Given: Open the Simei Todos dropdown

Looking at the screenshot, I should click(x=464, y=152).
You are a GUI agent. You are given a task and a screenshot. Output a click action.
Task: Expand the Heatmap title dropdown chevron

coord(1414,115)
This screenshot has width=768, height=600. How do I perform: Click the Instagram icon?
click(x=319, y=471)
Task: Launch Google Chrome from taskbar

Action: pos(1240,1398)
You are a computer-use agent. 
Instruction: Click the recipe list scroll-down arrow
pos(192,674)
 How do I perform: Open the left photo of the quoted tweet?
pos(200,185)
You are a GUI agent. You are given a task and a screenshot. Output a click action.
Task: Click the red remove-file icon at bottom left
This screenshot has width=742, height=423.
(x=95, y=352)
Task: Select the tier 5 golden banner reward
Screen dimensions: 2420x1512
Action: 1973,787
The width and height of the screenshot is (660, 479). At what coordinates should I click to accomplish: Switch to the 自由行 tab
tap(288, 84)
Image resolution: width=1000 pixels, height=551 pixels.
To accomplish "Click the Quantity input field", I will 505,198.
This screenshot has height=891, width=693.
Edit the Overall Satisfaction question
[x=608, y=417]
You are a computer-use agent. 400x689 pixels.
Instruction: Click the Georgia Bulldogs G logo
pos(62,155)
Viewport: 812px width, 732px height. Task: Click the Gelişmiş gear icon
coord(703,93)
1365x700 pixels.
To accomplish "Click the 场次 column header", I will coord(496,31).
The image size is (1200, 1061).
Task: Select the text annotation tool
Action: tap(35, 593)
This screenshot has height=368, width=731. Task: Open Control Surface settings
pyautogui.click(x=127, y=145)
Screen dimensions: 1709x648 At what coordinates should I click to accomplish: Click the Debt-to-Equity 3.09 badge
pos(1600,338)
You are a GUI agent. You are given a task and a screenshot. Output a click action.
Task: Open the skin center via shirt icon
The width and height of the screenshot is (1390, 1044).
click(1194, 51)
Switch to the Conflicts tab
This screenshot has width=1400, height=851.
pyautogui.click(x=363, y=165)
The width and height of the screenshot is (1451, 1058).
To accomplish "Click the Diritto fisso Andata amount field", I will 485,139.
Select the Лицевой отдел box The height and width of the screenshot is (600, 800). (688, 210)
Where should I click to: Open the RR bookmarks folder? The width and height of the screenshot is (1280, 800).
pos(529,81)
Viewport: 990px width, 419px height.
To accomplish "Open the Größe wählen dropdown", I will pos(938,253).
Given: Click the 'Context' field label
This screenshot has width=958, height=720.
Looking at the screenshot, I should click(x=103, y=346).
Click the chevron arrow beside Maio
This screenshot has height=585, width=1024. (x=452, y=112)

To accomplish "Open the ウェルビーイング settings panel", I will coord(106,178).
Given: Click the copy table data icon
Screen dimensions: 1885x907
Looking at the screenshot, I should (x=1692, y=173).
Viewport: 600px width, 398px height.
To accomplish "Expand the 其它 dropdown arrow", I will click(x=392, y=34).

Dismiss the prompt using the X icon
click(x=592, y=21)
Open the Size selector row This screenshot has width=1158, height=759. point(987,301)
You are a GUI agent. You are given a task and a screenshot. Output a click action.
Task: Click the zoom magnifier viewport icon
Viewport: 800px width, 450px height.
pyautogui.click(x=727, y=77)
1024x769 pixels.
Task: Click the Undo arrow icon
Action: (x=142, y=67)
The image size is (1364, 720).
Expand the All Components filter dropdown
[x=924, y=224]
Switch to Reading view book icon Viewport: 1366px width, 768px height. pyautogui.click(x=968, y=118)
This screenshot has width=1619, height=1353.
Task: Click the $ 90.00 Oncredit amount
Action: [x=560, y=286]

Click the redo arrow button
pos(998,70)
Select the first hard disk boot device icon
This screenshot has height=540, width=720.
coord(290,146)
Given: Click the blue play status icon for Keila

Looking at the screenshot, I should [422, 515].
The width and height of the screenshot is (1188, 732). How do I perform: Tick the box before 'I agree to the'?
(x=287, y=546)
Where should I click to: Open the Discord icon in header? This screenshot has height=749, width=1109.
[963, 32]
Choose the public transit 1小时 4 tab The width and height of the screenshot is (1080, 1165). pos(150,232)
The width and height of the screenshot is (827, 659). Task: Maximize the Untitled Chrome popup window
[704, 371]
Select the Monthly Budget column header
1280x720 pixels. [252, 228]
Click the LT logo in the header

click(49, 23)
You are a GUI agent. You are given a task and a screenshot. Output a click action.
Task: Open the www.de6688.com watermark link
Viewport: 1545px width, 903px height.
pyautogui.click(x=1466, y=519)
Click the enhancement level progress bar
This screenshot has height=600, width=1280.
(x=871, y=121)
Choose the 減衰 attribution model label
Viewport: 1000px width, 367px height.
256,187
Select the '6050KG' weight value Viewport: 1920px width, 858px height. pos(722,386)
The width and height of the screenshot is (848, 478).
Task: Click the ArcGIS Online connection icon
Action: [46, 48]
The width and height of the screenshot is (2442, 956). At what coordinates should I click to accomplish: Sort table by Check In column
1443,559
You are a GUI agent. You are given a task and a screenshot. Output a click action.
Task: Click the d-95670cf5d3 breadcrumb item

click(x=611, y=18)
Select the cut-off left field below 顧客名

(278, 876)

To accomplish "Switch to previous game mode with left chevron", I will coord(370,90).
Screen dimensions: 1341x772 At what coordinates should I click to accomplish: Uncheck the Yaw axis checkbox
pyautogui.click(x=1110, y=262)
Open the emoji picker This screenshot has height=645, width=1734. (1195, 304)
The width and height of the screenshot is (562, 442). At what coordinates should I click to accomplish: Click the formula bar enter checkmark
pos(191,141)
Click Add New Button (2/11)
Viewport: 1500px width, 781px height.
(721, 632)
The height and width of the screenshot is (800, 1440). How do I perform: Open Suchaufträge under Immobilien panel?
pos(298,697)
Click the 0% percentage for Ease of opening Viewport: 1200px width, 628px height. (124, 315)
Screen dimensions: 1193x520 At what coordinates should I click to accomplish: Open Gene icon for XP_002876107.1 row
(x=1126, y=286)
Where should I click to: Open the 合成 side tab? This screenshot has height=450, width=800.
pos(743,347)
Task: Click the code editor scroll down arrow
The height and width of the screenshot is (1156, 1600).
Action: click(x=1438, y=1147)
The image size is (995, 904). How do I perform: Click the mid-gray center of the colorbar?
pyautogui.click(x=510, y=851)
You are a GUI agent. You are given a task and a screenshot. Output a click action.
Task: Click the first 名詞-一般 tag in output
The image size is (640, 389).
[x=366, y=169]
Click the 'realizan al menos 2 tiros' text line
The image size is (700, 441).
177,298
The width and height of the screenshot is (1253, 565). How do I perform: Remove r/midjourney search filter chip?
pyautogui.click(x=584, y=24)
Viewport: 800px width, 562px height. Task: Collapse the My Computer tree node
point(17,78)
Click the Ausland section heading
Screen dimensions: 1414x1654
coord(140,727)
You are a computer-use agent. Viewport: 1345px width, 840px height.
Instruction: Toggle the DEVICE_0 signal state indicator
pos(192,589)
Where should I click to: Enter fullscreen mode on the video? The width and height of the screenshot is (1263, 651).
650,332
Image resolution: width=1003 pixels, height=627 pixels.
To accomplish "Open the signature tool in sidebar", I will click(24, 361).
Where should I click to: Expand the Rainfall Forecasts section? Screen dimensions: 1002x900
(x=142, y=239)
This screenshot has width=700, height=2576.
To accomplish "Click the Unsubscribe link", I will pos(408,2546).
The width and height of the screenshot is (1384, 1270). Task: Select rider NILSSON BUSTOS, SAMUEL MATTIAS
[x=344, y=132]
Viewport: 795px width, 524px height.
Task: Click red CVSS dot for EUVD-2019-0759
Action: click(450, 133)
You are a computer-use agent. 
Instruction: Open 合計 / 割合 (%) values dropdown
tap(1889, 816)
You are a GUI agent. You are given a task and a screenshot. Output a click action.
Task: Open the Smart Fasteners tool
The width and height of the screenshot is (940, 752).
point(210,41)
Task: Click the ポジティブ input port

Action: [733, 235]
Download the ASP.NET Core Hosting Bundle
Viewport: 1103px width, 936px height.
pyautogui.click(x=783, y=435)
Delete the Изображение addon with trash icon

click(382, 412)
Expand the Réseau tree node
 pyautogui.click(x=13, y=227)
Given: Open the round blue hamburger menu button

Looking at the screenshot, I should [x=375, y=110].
^^^^
Problem => Go through the entries above and copy each line with "label" in it.

Finished exercise =>
Given: Click the 'Context' field label
Choose the 減衰 attribution model label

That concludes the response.